Cuando se le preguntó por su participación en la redacción de "Nuestro Programa Común", por ejemplo, William MacAskill respondió con puntos con los que nadie podría estar en desacuerdo, como que "muchos de los retos que parecen más importantes desde la perspectiva de dirigir positivamente el futuro implican bienes públicos mundiales. "
MacAskill también sugiere: "Quizá incluso haya ciertas áreas de la IA que queramos regular a escala global o ralentizar, al menos a escala global, porque pensamos que plantean más riesgos y peligros y son diferentes de la mayoría de los usos de la IA que serán extremadamente beneficiosos. Y la ONU tiene ese poder de convocatoria, tiene ese poder blando, por lo que potencialmente podría ayudar".

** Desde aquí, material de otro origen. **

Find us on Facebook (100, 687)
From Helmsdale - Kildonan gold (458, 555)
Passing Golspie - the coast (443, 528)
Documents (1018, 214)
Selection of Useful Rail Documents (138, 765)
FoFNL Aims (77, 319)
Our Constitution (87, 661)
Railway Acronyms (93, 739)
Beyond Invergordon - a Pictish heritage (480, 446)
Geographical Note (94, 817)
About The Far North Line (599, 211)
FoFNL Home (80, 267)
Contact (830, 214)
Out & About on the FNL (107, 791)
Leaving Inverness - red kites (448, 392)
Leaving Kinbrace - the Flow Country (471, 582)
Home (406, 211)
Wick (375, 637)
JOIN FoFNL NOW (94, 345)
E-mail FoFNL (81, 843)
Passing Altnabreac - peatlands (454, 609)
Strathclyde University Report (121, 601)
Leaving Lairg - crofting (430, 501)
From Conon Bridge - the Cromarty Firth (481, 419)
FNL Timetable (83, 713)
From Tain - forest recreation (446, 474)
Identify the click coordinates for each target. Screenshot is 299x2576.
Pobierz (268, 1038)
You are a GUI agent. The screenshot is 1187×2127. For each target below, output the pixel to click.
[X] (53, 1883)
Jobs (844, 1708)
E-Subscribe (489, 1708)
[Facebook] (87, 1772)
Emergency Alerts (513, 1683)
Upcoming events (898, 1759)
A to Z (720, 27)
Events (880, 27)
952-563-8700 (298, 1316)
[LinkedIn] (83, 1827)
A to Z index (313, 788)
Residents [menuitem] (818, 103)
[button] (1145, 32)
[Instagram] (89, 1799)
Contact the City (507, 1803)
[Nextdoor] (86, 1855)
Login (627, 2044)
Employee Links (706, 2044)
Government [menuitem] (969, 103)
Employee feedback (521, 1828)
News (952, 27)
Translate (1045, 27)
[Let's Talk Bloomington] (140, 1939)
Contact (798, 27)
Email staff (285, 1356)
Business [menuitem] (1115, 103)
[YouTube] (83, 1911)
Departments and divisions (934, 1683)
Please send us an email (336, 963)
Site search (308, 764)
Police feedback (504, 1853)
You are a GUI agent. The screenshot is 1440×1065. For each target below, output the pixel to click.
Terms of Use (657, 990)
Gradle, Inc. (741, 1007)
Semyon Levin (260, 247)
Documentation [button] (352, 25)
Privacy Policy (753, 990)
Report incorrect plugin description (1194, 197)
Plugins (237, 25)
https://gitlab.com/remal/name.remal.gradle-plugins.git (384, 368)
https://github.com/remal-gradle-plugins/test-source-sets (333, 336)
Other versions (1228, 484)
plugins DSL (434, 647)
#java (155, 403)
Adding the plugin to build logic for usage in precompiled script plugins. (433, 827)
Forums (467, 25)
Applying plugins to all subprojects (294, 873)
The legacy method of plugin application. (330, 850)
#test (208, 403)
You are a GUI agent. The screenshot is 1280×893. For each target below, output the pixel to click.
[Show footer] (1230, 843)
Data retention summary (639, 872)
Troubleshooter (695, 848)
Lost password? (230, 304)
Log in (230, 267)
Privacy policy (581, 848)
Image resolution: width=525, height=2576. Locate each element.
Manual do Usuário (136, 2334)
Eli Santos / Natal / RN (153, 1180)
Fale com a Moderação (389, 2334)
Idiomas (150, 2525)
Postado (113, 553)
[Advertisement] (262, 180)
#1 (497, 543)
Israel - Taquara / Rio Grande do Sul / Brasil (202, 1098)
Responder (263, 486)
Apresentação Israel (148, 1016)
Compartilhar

La gobernanza internacional de la IA es un objetivo compartido por muchos, entre ellos Carnegie Council for Ethics in International Affairs. Pero, como suele decirse, el diablo está en los detalles. ¿Cómo distinguir entre las áreas de la IA que plantean riesgos y peligros de "la mayoría de los usos de la IA" que, según MacAskill, serían extremadamente beneficiosos? Los sentimientos a largo plazo podrían desviar la atención de los argumentos a favor de una gobernanza a corto plazo de las nuevas aplicaciones.
"Nuestra Agenda Común" está a debate, y culminará con una "Cumbre del Futuro" en 2023. Evidentemente, el objetivo de evitar que las tecnologías destruyan la humanidad es bueno. Puede que necesite más financiación y atención. Pero, ¿de qué otros bienes sociales y derechos humanos fundamentales deberíamos desviar la financiación y la atención?
Más que eslóganes, necesitamos una reflexión profunda sobre la tensión y las compensaciones entre los objetivos a largo plazo y los más inmediatos. Pero si hace falta un eslogan para resumir nuestro malestar con "Nuestro Programa Común" y su implícita aceptación del largo plazo, no hay más que buscar en el título de otro informe de la ONU informe de la ONU de 2019: "El futuro es ahora".
De hecho, desde nuestra perspectiva, los actos de bondad y el cuidado de los que viven hoy son requisitos previos para cualquier futuro viable.
Anja Kaspersen es investigadora principal y Wendell Wallach es investigador Carnegie-Uehiro en Carnegie Council for Ethics in International Affairs, donde codirigen la Iniciativa sobre Inteligencia Artificial e Igualdad (AIEI). Iniciativa sobre Inteligencia Artificial e Igualdad (AIEI).